People with mental health problems are far more likely to smoke than the general population.

Smoking rates among adults with depression in the UK are about twice as high as among other adults while people with schizophrenia are three times more likely to smoke than other people.


*Australian Psychiatrists urge authorities to lift nicotine ban*
https://www.vapingpost.com/2017/07/...trists-urge-authorities-to-lift-nicotine-ban/
24 July 2019
"The Royal Australian and New Zealand College of Psychiatrists (RANZCP), said that mentally ill individuals have a higher tendency to smoke than healthier members of the public.

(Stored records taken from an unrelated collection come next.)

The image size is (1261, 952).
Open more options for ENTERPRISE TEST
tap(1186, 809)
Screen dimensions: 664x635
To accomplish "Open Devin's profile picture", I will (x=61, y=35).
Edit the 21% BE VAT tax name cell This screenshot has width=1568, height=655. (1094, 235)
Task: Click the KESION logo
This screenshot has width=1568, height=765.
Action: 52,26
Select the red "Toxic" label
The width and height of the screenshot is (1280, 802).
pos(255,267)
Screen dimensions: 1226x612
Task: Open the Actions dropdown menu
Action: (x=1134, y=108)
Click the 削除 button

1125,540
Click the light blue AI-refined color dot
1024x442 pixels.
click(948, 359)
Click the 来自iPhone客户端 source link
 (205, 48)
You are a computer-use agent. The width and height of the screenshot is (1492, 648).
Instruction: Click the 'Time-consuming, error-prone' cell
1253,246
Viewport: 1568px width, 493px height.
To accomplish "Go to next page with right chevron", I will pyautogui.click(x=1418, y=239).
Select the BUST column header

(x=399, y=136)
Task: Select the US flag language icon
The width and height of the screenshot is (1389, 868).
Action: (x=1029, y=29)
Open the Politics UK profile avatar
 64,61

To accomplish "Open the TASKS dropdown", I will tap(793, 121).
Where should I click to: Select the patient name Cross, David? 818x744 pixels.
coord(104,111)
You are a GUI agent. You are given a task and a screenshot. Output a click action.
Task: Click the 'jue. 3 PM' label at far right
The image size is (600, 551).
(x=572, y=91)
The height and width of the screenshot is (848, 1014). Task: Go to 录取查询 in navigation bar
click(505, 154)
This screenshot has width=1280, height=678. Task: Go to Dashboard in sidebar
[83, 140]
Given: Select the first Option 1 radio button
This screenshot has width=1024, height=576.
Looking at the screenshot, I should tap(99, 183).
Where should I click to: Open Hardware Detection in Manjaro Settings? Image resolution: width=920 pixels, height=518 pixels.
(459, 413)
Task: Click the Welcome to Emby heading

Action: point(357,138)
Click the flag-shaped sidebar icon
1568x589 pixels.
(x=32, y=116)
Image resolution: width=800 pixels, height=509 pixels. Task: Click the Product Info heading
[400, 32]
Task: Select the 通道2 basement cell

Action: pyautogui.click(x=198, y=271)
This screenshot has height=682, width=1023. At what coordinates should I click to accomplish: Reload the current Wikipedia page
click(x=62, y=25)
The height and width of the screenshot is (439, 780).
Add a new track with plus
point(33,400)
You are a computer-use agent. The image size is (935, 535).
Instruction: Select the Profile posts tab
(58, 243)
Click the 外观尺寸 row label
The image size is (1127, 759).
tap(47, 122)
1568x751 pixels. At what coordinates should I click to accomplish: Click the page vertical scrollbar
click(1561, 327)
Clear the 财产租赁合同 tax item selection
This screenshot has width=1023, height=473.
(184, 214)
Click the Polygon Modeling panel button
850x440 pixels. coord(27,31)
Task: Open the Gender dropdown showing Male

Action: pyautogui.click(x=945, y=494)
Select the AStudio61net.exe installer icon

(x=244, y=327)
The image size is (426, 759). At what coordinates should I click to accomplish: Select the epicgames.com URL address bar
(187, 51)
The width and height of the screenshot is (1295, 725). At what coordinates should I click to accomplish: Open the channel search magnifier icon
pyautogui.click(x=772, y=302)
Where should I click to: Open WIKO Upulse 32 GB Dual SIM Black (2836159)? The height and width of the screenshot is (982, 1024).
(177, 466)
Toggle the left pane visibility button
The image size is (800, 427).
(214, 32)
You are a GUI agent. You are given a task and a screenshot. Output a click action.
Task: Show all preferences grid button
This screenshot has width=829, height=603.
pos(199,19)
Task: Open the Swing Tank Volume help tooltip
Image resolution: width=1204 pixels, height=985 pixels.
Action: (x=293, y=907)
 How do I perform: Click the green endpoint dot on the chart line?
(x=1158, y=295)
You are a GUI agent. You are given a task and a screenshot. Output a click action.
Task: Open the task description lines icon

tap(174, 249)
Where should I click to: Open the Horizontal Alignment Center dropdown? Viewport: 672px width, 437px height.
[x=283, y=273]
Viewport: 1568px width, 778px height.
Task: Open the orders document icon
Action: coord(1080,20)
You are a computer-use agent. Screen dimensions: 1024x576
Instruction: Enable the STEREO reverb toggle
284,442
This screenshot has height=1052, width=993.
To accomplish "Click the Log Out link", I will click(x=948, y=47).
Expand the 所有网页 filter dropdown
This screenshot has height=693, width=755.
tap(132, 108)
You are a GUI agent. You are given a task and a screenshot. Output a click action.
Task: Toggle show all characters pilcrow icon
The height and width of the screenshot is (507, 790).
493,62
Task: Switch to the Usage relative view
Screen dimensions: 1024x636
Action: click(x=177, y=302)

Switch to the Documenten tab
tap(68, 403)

Hence, they would benefit greatly from having access to the safer alternatives, that would at least decrease the likelihood of them experiencing the preventable ailments associated with smoking...

RANZCP board member, Professor David Castle, pointed out that the current regulations are working against people with mental problems. Talking figures, 70% of schizophrenia sufferers and 61% of people with bipolar disorder are smokers, in comparison to the 16% of mentally healthy individuals."

Reactions: Like 4 | Winner 2 | Informative 1


----------



## Puff the Magic Dragon (29/12/19)

Hooked said:


> providing smoking patients with Hexa starting kits



I took a look at a review for the Hexa pod system because I had never heard of it. It gets a really good rating.

Reactions: Like 2 | Informative 3


----------



## Hooked (29/12/19)

Thanks for posting the info @Puff the Magic Dragon !

Reactions: Like 2


----------